Au cours de diverses autopsies, les scientifiques ont cru voir une différence sexuelle significative dans l'épaisseur du corps calleux : il serait plus épais chez les femmes que chez les hommes. Ces résultats ont donc encouragé une grande étude morphométrique publiée en 1982. Les résultats confirment les observations antérieures et les chercheurs clament à l'époque que l'épaisseur du corps calleux induit des comportements différents chez l'homme et la femme. Quand il est épais, il permet une meilleure communication intracérébrale, quand il est plus mince, il force l'utilisation d'un seul hémisphère cérébral à la fois.

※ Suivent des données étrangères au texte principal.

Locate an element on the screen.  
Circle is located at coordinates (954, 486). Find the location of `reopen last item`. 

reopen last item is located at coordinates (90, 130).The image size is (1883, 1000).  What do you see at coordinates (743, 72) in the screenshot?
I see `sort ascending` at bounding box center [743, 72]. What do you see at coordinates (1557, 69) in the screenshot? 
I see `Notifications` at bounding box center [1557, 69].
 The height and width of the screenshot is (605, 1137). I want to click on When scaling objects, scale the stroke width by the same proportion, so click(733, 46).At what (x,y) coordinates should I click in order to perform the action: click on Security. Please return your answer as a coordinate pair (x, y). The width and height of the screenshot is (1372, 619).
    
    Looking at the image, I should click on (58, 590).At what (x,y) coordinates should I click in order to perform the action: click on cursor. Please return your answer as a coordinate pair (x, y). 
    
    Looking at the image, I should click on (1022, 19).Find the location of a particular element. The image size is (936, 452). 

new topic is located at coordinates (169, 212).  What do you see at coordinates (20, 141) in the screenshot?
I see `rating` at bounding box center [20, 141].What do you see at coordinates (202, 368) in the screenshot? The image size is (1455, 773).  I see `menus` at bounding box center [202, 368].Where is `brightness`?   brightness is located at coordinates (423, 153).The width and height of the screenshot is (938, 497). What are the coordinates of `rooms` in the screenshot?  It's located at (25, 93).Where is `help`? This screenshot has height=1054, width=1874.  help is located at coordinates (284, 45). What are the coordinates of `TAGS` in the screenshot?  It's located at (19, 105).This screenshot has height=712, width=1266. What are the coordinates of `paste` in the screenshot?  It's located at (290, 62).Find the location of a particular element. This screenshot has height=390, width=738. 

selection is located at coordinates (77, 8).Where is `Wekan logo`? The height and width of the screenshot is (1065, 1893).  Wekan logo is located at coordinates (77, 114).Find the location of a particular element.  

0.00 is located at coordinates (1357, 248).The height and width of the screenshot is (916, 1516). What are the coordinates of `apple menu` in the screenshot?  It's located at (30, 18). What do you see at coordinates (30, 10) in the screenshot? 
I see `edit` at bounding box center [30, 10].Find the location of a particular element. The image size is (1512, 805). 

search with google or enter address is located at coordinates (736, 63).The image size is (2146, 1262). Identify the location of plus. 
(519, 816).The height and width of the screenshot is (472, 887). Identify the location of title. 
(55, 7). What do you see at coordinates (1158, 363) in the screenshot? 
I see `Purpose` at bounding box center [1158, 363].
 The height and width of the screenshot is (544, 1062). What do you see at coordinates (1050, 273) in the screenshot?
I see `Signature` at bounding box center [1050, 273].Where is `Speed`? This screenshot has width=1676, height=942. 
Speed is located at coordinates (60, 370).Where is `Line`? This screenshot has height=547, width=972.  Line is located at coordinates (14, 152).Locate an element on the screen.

Et voilà l'explication donnée. Vraiment ? Non. Expliquer ces différences psychologiques avec un outil si variable, paraît douteux.
La vérité rétablie
Cette étude seule ne s'est bien évidemment pas imposée, même si elle a été très relayée par les médias avides d'expliquer les différences hommes-femmes par l'architecture cérébrale de chaque sexe. Ainsi, une grande étude reprenant 50 études menées au cours des années 1980 et une nouvelle étude portant sur 2000 personnes en 1997, sont venues contredire ces faits. Du nouveau ? Oui. Pas le moindre indice fiable. L'épaisseur du corps calleux n'est pas plus importante chez la femme. De quoi remettre en question les mesures passées.
Et puis, d'ailleurs, un gros corps calleux est-il réellement un avantage ? Non. Parce que posséder une forte épaisseur de cette commissure ne signifie pas posséder un pont de fibres nerveuses plus solide. Ce lien n'a donc aucun sens, tout comme un gros cerveau n'est pas plus intelligent.
Une fois encore, ces deux comportement différents affiliés à une sexualisation, ne peuvent être expliqués par la biologie. Ils relèvent davantage du comportement et dépendent aussi de la société dans laquelle nous grandissons et évoluons. Traditionnellement, dans notre société la femme assume, et c'est de moins en moins vrai, la gestion de sa vie professionnelle et une grande partie de la vie domestique. Habituée à ce rythme depuis l'enfance, pas étonnant qu'elle garde et développe ce trait en vieillissant. Aujourd'hui, les hommes répondent à ces différentes tâches et un père au foyer, aussi, sait faire plusieurs choses à la fois, même s'il est un homme.